London's The Sea Wolf is an experimental novel. Compositionally, the book falls into two parts. In the first part, Humphrey Van Weyden almost drowns off the coast of California, but is saved from death by Wolf Larsen. The captain turns the rescued man into his slave, forcing the “white hand” to do the most menial work on board. At the same time, the captain, well educated and possessing a remarkable mind, starts philosophical conversations with the writer, which revolve precisely around the key themes of social Darwinism and Nietzscheanism. Philosophical debates, reflecting the deep internal conflict between Larsen and Van Weyden, constantly teeter on the brink of violence. Ultimately, the captain's seething anger is poured out on the sailors. His bestial cruelty provokes a riot on the ship. Having suppressed the rebellion, Wolf Larsen almost dies and rushes after the instigators of the rebellion. However, here the narrative abruptly changes direction. In the second part, the novel's plot receives a kind of mirror image: Wolf Larsen again saves the victim of a shipwreck - the beautiful intellectual Maud Brewster. But its appearance, according to the American critic R. Spiller, “transforms a naturalistic book into a romantic narrative.” After another shipwreck - this time a storm destroys the "Ghost" - and the escape of the crew, the three surviving heroes find themselves on a desert island. Here, an ideological novel about the social Darwinist “struggle for survival” is transformed into a sentimental “love story” with an almost incredibly far-fetched conflict and plot resolution: the Nietzschean Wolf Larsen goes blind and dies of brain cancer, and the “civilized” Humphrey Van Weyden and Maud Brewster spend a few idyllic days until they are picked up by a passing ship.
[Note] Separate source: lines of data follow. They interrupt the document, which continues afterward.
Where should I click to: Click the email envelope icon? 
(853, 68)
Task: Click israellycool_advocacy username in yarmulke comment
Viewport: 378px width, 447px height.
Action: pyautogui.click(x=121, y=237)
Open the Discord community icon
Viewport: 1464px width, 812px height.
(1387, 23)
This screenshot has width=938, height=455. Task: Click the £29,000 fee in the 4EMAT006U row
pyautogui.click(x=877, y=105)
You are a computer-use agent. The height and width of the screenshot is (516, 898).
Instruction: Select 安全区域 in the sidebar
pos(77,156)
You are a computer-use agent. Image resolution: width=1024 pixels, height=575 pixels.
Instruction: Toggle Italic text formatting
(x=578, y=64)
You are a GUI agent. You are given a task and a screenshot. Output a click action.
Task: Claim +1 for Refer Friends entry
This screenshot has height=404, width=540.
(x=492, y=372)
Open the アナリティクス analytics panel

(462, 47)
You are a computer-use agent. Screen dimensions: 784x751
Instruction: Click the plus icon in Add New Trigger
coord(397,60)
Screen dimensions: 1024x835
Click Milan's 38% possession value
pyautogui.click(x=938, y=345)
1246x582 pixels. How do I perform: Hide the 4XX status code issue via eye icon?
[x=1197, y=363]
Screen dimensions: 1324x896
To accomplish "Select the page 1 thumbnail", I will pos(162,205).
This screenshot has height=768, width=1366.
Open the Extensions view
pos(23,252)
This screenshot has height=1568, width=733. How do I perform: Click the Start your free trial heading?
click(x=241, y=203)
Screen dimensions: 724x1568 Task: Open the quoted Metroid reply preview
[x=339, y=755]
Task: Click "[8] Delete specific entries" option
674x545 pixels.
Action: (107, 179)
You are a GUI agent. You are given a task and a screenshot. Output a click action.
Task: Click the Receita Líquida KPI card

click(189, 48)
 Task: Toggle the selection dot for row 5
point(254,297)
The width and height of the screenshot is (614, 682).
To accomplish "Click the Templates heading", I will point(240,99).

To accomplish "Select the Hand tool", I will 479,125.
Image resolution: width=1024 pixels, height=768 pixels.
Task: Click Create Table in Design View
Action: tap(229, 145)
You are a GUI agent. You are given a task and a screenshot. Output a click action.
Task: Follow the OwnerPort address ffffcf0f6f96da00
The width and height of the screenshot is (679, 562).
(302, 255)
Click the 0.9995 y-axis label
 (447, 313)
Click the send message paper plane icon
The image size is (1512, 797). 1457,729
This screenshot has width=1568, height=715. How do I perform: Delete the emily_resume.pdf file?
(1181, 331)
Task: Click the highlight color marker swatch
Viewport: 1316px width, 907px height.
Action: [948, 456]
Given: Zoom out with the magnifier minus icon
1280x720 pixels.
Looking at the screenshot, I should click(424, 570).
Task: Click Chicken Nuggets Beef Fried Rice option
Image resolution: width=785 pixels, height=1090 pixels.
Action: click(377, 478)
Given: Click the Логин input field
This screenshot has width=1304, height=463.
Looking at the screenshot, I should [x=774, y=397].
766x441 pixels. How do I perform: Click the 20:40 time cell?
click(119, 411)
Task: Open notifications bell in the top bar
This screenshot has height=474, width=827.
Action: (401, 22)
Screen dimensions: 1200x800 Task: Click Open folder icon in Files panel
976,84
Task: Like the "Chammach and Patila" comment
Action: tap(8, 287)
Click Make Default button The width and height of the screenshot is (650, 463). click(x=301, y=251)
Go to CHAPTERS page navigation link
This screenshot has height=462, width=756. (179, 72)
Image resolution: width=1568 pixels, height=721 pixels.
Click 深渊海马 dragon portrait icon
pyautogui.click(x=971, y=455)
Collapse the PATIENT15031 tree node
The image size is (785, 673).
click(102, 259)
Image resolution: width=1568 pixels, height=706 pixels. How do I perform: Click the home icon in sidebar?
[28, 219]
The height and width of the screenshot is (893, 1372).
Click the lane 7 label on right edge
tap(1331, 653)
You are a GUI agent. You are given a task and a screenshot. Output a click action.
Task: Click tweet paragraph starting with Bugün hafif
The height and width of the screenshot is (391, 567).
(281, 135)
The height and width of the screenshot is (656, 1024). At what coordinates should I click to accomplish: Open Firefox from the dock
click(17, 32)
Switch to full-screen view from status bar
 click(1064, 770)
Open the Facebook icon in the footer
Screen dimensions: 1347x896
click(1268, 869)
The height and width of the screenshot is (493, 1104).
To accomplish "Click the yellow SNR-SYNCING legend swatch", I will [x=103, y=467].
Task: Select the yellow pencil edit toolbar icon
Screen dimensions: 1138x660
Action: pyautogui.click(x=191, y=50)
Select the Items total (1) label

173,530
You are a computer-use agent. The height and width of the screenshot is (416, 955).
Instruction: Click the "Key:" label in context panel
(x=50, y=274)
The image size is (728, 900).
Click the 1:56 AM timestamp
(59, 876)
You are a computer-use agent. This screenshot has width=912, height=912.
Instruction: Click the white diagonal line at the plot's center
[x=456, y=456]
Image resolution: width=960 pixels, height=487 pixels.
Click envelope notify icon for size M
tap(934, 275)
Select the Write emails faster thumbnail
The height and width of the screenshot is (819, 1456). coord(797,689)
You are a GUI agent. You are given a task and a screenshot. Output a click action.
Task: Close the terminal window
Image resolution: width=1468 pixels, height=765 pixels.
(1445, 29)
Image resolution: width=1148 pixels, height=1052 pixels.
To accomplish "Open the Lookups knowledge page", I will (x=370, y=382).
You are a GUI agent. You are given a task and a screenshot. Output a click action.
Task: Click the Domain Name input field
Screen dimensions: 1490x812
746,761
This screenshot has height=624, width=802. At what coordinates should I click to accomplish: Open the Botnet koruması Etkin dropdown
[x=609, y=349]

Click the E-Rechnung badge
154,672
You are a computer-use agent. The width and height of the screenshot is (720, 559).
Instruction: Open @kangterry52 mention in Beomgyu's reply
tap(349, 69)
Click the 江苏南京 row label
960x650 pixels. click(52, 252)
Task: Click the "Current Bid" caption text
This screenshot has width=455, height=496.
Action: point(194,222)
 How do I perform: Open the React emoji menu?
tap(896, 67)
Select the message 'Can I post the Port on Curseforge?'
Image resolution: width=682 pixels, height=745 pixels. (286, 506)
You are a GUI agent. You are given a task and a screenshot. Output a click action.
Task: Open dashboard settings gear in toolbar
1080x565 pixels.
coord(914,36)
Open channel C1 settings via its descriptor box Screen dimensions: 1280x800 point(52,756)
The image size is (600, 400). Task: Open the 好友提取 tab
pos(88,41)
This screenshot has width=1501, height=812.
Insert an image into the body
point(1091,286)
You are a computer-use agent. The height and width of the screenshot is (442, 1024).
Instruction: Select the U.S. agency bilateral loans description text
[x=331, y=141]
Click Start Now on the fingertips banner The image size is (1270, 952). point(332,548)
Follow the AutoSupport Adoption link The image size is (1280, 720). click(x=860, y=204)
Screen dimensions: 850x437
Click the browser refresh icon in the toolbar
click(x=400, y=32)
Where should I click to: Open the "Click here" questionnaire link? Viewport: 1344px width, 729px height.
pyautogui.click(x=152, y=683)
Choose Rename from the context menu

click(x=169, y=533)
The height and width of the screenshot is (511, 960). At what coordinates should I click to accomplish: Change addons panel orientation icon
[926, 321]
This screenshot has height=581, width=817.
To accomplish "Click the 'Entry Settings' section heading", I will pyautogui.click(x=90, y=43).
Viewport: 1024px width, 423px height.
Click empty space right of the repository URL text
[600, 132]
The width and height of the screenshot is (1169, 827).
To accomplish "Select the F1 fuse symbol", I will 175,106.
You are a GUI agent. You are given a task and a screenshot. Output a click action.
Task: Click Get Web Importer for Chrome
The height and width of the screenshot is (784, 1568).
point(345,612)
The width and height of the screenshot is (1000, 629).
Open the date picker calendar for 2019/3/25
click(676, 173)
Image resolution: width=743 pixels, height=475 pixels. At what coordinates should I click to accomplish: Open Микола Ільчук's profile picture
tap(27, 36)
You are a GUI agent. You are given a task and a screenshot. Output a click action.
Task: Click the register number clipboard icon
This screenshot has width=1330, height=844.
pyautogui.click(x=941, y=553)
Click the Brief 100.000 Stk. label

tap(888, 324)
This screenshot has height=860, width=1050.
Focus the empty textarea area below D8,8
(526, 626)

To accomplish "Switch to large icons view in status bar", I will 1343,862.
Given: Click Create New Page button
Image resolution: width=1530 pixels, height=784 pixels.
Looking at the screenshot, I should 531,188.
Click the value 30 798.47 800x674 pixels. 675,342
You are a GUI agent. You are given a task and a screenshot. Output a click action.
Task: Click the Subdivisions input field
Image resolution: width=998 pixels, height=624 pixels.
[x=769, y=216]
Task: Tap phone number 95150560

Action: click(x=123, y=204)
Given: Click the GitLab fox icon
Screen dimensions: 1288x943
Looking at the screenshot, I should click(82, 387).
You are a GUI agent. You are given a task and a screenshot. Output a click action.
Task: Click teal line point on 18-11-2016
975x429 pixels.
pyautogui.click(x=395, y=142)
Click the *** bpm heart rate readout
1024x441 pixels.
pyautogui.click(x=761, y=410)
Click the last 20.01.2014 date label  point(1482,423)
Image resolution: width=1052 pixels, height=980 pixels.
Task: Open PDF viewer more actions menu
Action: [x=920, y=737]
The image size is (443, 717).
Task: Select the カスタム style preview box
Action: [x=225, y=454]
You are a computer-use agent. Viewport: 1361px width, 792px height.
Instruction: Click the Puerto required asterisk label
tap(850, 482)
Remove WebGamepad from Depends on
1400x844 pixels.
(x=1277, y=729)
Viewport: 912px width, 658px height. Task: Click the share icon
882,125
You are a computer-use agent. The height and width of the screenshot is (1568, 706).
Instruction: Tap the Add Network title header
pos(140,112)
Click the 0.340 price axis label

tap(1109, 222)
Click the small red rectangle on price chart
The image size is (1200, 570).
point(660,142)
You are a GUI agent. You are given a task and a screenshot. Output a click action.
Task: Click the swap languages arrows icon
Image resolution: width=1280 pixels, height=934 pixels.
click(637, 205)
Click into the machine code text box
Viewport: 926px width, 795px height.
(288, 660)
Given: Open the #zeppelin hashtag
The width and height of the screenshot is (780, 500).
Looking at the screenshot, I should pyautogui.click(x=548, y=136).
For all his rudeness and primitive cruelty, Wolf Larsen evokes sympathy. The colorful, richly described image of the captain contrasts sharply with the less convincing idealized images of reasoners Humphrey Van Weyden and Maud Brewster and is considered one of the most successful in the gallery of “strong” heroes of D. London.

One of the writer's most popular works, this novel was filmed several times in the USA (1913,1920, 1925, 1930). The film of the same name (1941) directed by M. Curtis with E. Robinson in the title role is considered the best. In 1958 and 1975 remakes of this classic film adaptation have been made.